I proceed by supposing $f(z_1) = f(z_2)$ so $e^{x_1}e^{iy_1} = e^{x_2}e^{iy_2}$. We can use Euler's formula to expand and get
$$e^{x_1}\cos y_1 = e^{x_2} \cos y_2, e^{x_1}\sin y_1 = e^{x_2} \sin y_2.$$
Here I am struggling to prove that $x_1 = x_2$ and $y_1 = y_2$. Intuitively, I can see that since $0 \leq y \leq \pi$, then certainly $\cos$ is injective. And I am tempted to say that since $e^x$ is injective for real $x$, then we have an injective function. But of course, this doesn't imply anything about the injectivity of the product.
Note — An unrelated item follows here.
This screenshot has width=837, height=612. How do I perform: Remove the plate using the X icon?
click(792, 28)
How can I get started to prove the injectivity?
Note that if $f(z_1)=f(z_2)$ then $e^{x_1}=|f(z_1)|=|f(z_2)|=e^{x_2}$ hence since the exponential is injective on the reals we get $x_1=x_2$ so $e^{i(y_1-y_2)}=1$ or $y_1-y_2=2k\pi, k \in \mathbb Z$. But $|y_1-y_2|<2\pi$ by our assumptions so $k=0$ and we are done!
(if one doesn't want to use the fact that $e^c=1$ implies $c=2k\pi i$ then of course we can use the injectivity of cosine on $[0, \pi]$)